# [Brano fornito]
┄┄┄┄┄┄┄┄┄┄

L’IMPORTAZIONE DI GNL

Nel 2022 la UE ha importato circa 50 miliardi di metri cubi di GNL in più rispetto al 2021, soprattutto dagli Stati Uniti e dal Qatar (22 e 9 miliardi di metri cubi, rispettivamente); l’Asia ne ha assorbiti 27 miliardi in meno. Sostituendo parzialmente i flussi via gasdotto dalla Russia, il GNL ha assunto un ruolo centrale nell’approvvigionamento e nella formazione dei prezzi in Europa.

Nel mercato globale del GNL, divenuto maggiormente integrato, è cresciuto il ricorso a contratti di fornitura in cui i prezzi sono aggiudicati a pronti, specie per i carichi di provenienza statunitense venduti in Europa, a discapito dei contratti di lungo periodo, storicamente sottoscritti dagli acquirenti asiatici.

IL COMMERCIO DEL PETROLIO

La guerra in Ucraina ha determinato anche una ricomposizione geografica dei flussi di greggio e dei derivati petroliferi. Ancora prima dell’entrata in vigore, lo scorso dicembre, dell’embargo dell’Unione europea e del tetto al prezzo fissato dal G7, il greggio russo è stato reindirizzato verso altre destinazioni, in particolare India, Cina e Turchia.

┄┄┄┄┄┄┄┄┄┄

# [Dati estratti]
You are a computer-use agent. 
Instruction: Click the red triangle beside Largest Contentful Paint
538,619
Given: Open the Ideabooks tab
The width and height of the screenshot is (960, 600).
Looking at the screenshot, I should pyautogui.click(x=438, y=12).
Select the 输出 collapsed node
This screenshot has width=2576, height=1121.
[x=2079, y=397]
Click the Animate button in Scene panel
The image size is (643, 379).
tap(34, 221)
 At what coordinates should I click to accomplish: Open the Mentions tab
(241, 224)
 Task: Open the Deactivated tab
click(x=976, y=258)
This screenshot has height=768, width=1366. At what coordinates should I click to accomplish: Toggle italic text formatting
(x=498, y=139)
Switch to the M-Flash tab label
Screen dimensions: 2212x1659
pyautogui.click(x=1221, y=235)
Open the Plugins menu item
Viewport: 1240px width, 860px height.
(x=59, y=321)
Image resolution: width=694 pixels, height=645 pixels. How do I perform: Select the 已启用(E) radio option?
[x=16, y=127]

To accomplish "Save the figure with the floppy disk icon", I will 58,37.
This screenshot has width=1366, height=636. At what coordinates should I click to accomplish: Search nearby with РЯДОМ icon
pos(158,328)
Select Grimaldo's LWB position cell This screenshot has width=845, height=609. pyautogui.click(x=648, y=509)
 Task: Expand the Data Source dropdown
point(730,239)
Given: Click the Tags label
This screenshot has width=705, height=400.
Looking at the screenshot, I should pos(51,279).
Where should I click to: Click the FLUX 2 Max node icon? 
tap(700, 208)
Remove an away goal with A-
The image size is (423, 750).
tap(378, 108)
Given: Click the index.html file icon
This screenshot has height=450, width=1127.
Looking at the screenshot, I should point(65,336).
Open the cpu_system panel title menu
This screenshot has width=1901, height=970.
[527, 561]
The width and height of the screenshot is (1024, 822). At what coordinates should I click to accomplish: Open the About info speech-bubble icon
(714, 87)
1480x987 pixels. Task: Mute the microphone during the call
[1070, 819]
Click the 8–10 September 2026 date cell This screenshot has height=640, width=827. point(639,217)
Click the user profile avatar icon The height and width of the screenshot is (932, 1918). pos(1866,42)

┄┄┄┄┄┄┄┄┄┄

# [Consegna esercizio]
Trascrivi per intero il brano sull'importazione di GNL e sul commercio del petrolio, senza cambiare nulla.

# [Soluzione proposta]
L’IMPORTAZIONE DI GNL

Nel 2022 la UE ha importato circa 50 miliardi di metri cubi di GNL in più rispetto al 2021, soprattutto dagli Stati Uniti e dal Qatar (22 e 9 miliardi di metri cubi, rispettivamente); l’Asia ne ha assorbiti 27 miliardi in meno. Sostituendo parzialmente i flussi via gasdotto dalla Russia, il GNL ha assunto un ruolo centrale nell’approvvigionamento e nella formazione dei prezzi in Europa.

Nel mercato globale del GNL, divenuto maggiormente integrato, è cresciuto il ricorso a contratti di fornitura in cui i prezzi sono aggiudicati a pronti, specie per i carichi di provenienza statunitense venduti in Europa, a discapito dei contratti di lungo periodo, storicamente sottoscritti dagli acquirenti asiatici.

IL COMMERCIO DEL PETROLIO

La guerra in Ucraina ha determinato anche una ricomposizione geografica dei flussi di greggio e dei derivati petroliferi. Ancora prima dell’entrata in vigore, lo scorso dicembre, dell’embargo dell’Unione europea e del tetto al prezzo fissato dal G7, il greggio russo è stato reindirizzato verso altre destinazioni, in particolare India, Cina e Turchia.